On Using Predictive Models for Decisions
We often use predictive models to make a decision afterwards. For instance, we might estimate the number of patients at a medical clinic and then designate resources to serve those patients. The class of accurate predictive models might be quite large (called the "Rashomon effect" by Breiman), which leads to two observations, (i) there may be very accurate, yet very sparse logical models that are naturally useful for decision making, (ii) if the decision problem is coupled over a set of unlabeled points (like scheduling), there may be a large range of decisions resulting from the set of good predictive models.
Considering point (i), I will present Falling Rule Lists (Wang and Rudin, AISTATS 2015).

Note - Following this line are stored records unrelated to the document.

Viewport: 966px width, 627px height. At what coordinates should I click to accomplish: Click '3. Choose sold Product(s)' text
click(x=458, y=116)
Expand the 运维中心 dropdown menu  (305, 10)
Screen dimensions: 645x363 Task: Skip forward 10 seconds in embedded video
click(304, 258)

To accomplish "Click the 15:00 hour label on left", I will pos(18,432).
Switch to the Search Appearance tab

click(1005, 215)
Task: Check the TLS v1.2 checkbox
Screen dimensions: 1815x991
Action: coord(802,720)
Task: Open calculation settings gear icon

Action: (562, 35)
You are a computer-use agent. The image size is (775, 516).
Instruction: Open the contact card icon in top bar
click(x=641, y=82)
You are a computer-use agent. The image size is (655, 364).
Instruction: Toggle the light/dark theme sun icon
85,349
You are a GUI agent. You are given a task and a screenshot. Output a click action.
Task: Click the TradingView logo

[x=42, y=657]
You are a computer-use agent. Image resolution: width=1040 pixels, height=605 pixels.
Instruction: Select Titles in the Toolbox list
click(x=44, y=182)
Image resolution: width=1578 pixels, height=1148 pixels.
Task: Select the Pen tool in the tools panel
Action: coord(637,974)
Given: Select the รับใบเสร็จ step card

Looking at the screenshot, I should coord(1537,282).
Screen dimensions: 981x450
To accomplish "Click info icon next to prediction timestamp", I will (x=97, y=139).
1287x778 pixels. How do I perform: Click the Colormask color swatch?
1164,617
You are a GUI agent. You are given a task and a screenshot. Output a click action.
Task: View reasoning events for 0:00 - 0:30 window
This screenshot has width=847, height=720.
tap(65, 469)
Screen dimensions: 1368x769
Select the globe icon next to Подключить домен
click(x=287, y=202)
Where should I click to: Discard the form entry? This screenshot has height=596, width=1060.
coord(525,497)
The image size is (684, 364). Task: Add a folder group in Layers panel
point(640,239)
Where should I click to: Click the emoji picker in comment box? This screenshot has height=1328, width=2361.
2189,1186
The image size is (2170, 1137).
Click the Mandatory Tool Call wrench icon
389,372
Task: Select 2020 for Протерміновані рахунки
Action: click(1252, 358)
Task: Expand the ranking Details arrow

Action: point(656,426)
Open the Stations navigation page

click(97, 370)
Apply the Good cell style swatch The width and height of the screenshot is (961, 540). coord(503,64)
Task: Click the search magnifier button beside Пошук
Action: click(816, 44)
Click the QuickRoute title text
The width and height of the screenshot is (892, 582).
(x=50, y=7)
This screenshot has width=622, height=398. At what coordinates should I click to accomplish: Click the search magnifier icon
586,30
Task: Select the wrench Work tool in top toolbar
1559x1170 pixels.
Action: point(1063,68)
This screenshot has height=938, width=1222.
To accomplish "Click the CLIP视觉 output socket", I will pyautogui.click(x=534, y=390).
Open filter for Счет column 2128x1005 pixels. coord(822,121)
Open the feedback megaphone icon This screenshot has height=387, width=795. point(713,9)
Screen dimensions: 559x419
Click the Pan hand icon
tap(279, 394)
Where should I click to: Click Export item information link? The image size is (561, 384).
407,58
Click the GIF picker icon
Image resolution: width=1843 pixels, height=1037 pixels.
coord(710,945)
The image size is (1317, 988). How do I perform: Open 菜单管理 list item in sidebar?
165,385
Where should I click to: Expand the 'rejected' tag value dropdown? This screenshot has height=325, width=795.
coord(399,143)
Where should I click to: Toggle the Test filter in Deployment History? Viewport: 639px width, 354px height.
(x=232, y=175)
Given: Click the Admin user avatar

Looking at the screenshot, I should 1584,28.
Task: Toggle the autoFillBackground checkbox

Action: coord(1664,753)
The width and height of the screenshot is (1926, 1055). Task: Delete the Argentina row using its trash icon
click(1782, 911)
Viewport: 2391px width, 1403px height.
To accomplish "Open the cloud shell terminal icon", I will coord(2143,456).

This method is a competitor for CART (Classification and Regression Trees). It produces sparse logical models, which are ordered lists of IF-THEN rules, where the risks monotonically decrease as we go down the list (e.g., IF diabetes THEN risk=50%, ELSE IF hypertension THEN risk=40%, ELSE risk 30%). For medical applications, Falling Rule Lists predicts risk at the same time as it stratifies patients into decreasing risk categories - this makes it very natural to use for decision making, like a medical calculator.
To address (ii) I will present work on Machine Learning with Operational Costs (Tulabandhula and Rudin, Journal of Machine Learning Research, 2013). This paper considers decision problems that are coupled over a small set of unlabeled points. This work is based on the idea that managers have very practical knowledge about the cost of solving their decision problems. This prior knowledge leads to a reduction in the size of the hypothesis space, and better learning theoretic guarantees on the quality of the predictions.
Thus in the first part of the talk I will discuss how predictive modeling can be made to help with decision-making, and in the second part, I will discuss how prior knowledge about decisions can help with prediction. The first part uses Bayesian analysis, and the second part is a statistical learning theory result.